Records excerpted from a collection
▼▼▼

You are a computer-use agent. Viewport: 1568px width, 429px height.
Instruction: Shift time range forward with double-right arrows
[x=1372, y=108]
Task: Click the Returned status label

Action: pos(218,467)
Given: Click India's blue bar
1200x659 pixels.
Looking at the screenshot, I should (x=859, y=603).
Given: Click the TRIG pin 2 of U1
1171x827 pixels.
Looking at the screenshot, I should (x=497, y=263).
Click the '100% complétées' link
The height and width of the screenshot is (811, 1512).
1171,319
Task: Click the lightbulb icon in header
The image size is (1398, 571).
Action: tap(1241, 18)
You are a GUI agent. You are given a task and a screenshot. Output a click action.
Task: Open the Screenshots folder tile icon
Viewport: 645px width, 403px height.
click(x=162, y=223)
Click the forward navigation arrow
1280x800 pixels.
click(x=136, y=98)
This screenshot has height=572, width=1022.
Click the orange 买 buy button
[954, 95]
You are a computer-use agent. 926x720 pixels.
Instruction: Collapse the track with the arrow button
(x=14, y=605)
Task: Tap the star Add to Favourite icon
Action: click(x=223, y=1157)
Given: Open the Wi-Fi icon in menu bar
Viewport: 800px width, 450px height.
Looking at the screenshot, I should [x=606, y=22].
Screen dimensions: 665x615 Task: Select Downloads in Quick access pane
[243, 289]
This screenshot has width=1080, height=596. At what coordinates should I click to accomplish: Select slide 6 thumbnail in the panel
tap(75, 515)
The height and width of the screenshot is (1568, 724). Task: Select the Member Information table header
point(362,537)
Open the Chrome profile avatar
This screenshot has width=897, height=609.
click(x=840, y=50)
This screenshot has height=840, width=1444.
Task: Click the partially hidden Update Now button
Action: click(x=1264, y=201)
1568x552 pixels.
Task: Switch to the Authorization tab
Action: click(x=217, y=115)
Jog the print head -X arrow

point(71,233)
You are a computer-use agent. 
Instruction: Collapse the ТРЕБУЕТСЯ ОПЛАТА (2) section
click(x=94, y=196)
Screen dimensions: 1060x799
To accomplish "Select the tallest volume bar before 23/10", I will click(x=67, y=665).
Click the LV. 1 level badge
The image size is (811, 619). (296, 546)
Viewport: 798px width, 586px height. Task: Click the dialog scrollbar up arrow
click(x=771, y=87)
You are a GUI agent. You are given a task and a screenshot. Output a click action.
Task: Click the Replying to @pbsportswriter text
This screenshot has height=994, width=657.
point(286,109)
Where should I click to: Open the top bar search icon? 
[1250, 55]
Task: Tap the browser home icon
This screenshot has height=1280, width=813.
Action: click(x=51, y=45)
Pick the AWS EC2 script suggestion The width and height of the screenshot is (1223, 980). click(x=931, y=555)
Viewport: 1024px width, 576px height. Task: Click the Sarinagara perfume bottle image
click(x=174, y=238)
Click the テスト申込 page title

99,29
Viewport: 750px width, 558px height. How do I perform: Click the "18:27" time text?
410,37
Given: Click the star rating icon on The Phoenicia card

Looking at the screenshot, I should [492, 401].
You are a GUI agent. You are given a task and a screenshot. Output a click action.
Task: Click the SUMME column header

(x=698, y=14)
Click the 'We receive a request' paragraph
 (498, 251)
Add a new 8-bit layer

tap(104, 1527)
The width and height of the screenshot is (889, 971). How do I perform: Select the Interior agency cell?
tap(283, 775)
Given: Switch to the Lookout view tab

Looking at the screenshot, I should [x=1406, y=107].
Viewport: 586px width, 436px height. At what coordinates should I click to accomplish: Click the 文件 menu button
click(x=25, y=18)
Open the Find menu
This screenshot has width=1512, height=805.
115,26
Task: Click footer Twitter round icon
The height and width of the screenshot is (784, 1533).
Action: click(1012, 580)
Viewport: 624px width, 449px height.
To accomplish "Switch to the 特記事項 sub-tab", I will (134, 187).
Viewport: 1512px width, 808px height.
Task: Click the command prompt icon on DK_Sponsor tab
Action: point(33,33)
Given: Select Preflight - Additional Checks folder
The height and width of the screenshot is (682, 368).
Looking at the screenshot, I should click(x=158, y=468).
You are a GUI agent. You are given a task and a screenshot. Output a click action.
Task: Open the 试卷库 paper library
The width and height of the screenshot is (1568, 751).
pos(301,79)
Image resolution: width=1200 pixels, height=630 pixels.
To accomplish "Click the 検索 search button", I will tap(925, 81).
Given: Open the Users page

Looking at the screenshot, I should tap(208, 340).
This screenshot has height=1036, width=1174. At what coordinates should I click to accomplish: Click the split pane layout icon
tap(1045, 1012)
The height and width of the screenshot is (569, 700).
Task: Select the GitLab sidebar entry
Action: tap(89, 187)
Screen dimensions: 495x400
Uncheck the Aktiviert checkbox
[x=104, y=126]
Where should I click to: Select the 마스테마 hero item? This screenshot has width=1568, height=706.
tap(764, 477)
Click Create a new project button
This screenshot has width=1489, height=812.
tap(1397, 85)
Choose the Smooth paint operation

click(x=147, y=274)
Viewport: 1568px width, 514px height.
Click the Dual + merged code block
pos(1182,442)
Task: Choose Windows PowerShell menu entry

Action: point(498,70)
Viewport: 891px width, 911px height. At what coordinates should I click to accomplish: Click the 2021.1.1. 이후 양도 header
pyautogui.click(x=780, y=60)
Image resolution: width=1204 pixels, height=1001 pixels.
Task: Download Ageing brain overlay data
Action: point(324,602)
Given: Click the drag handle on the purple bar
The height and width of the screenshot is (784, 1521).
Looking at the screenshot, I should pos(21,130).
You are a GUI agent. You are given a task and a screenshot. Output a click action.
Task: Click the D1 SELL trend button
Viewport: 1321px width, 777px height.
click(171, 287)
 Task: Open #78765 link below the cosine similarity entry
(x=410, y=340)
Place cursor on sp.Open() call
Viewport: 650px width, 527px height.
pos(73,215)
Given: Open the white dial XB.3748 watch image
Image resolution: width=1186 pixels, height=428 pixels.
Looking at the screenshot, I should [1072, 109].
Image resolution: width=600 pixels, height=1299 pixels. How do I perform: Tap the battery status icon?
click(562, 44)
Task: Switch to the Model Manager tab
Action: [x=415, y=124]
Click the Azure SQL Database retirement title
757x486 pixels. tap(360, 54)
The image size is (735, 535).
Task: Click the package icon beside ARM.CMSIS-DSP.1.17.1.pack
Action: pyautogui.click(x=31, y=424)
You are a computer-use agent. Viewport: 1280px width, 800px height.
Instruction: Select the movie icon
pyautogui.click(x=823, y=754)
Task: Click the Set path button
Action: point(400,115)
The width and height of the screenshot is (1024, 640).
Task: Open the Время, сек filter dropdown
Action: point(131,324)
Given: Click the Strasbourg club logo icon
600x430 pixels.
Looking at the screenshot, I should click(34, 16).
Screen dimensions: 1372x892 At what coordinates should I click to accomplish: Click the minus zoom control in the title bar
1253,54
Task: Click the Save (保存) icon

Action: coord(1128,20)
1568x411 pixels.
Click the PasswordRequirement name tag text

▲▲▲

* [Exercise details]
Print each entry precisely. Include every line.

* [Solution for this task]
You are a computer-use agent. Viewport: 1568px width, 429px height.
Instruction: Shift time range forward with double-right arrows
[x=1372, y=108]
Task: Click the Returned status label

Action: pos(218,467)
Given: Click India's blue bar
1200x659 pixels.
Looking at the screenshot, I should (x=859, y=603).
Given: Click the TRIG pin 2 of U1
1171x827 pixels.
Looking at the screenshot, I should (x=497, y=263).
Click the '100% complétées' link
The height and width of the screenshot is (811, 1512).
1171,319
Task: Click the lightbulb icon in header
The image size is (1398, 571).
Action: tap(1241, 18)
You are a GUI agent. You are given a task and a screenshot. Output a click action.
Task: Open the Screenshots folder tile icon
Viewport: 645px width, 403px height.
click(x=162, y=223)
Click the forward navigation arrow
1280x800 pixels.
click(x=136, y=98)
This screenshot has height=572, width=1022.
Click the orange 买 buy button
[954, 95]
You are a computer-use agent. 926x720 pixels.
Instruction: Collapse the track with the arrow button
(x=14, y=605)
Task: Tap the star Add to Favourite icon
Action: click(x=223, y=1157)
Given: Open the Wi-Fi icon in menu bar
Viewport: 800px width, 450px height.
Looking at the screenshot, I should [x=606, y=22].
Screen dimensions: 665x615 Task: Select Downloads in Quick access pane
[243, 289]
This screenshot has width=1080, height=596. At what coordinates should I click to accomplish: Select slide 6 thumbnail in the panel
tap(75, 515)
The height and width of the screenshot is (1568, 724). Task: Select the Member Information table header
point(362,537)
Open the Chrome profile avatar
This screenshot has width=897, height=609.
click(x=840, y=50)
This screenshot has height=840, width=1444.
Task: Click the partially hidden Update Now button
Action: click(x=1264, y=201)
1568x552 pixels.
Task: Switch to the Authorization tab
Action: click(x=217, y=115)
Jog the print head -X arrow

point(71,233)
You are a computer-use agent. 
Instruction: Collapse the ТРЕБУЕТСЯ ОПЛАТА (2) section
click(x=94, y=196)
Screen dimensions: 1060x799
To accomplish "Select the tallest volume bar before 23/10", I will click(x=67, y=665).
Click the LV. 1 level badge
The image size is (811, 619). (296, 546)
Viewport: 798px width, 586px height. Task: Click the dialog scrollbar up arrow
click(x=771, y=87)
You are a GUI agent. You are given a task and a screenshot. Output a click action.
Task: Click the Replying to @pbsportswriter text
This screenshot has height=994, width=657.
point(286,109)
Where should I click to: Open the top bar search icon? 
[1250, 55]
Task: Tap the browser home icon
This screenshot has height=1280, width=813.
Action: click(x=51, y=45)
Pick the AWS EC2 script suggestion The width and height of the screenshot is (1223, 980). click(x=931, y=555)
Viewport: 1024px width, 576px height. Task: Click the Sarinagara perfume bottle image
click(x=174, y=238)
Click the テスト申込 page title

99,29
Viewport: 750px width, 558px height. How do I perform: Click the "18:27" time text?
410,37
Given: Click the star rating icon on The Phoenicia card

Looking at the screenshot, I should [492, 401].
You are a GUI agent. You are given a task and a screenshot. Output a click action.
Task: Click the SUMME column header

(x=698, y=14)
Click the 'We receive a request' paragraph
 (498, 251)
Add a new 8-bit layer

tap(104, 1527)
The width and height of the screenshot is (889, 971). How do I perform: Select the Interior agency cell?
tap(283, 775)
Given: Switch to the Lookout view tab

Looking at the screenshot, I should [x=1406, y=107].
Viewport: 586px width, 436px height. At what coordinates should I click to accomplish: Click the 文件 menu button
click(x=25, y=18)
Open the Find menu
This screenshot has width=1512, height=805.
115,26
Task: Click footer Twitter round icon
The height and width of the screenshot is (784, 1533).
Action: click(1012, 580)
Viewport: 624px width, 449px height.
To accomplish "Switch to the 特記事項 sub-tab", I will (134, 187).
Viewport: 1512px width, 808px height.
Task: Click the command prompt icon on DK_Sponsor tab
Action: point(33,33)
Given: Select Preflight - Additional Checks folder
The height and width of the screenshot is (682, 368).
Looking at the screenshot, I should click(x=158, y=468).
You are a GUI agent. You are given a task and a screenshot. Output a click action.
Task: Open the 试卷库 paper library
The width and height of the screenshot is (1568, 751).
pos(301,79)
Image resolution: width=1200 pixels, height=630 pixels.
To accomplish "Click the 検索 search button", I will tap(925, 81).
Given: Open the Users page

Looking at the screenshot, I should tap(208, 340).
This screenshot has height=1036, width=1174. At what coordinates should I click to accomplish: Click the split pane layout icon
tap(1045, 1012)
The height and width of the screenshot is (569, 700).
Task: Select the GitLab sidebar entry
Action: tap(89, 187)
Screen dimensions: 495x400
Uncheck the Aktiviert checkbox
[x=104, y=126]
Where should I click to: Select the 마스테마 hero item? This screenshot has width=1568, height=706.
tap(764, 477)
Click Create a new project button
This screenshot has width=1489, height=812.
tap(1397, 85)
Choose the Smooth paint operation

click(x=147, y=274)
Viewport: 1568px width, 514px height.
Click the Dual + merged code block
pos(1182,442)
Task: Choose Windows PowerShell menu entry

Action: point(498,70)
Viewport: 891px width, 911px height. At what coordinates should I click to accomplish: Click the 2021.1.1. 이후 양도 header
pyautogui.click(x=780, y=60)
Image resolution: width=1204 pixels, height=1001 pixels.
Task: Download Ageing brain overlay data
Action: point(324,602)
Given: Click the drag handle on the purple bar
The height and width of the screenshot is (784, 1521).
Looking at the screenshot, I should pos(21,130).
You are a GUI agent. You are given a task and a screenshot. Output a click action.
Task: Click the D1 SELL trend button
Viewport: 1321px width, 777px height.
click(171, 287)
 Task: Open #78765 link below the cosine similarity entry
(x=410, y=340)
Place cursor on sp.Open() call
Viewport: 650px width, 527px height.
pos(73,215)
Given: Open the white dial XB.3748 watch image
Image resolution: width=1186 pixels, height=428 pixels.
Looking at the screenshot, I should [1072, 109].
Image resolution: width=600 pixels, height=1299 pixels. How do I perform: Tap the battery status icon?
click(562, 44)
Task: Switch to the Model Manager tab
Action: [x=415, y=124]
Click the Azure SQL Database retirement title
757x486 pixels. tap(360, 54)
The image size is (735, 535).
Task: Click the package icon beside ARM.CMSIS-DSP.1.17.1.pack
Action: pyautogui.click(x=31, y=424)
You are a computer-use agent. Viewport: 1280px width, 800px height.
Instruction: Select the movie icon
pyautogui.click(x=823, y=754)
Task: Click the Set path button
Action: point(400,115)
The width and height of the screenshot is (1024, 640).
Task: Open the Время, сек filter dropdown
Action: point(131,324)
Given: Click the Strasbourg club logo icon
600x430 pixels.
Looking at the screenshot, I should click(34, 16).
Screen dimensions: 1372x892 At what coordinates should I click to accomplish: Click the minus zoom control in the title bar
1253,54
Task: Click the Save (保存) icon

Action: coord(1128,20)
1568x411 pixels.
Click the PasswordRequirement name tag text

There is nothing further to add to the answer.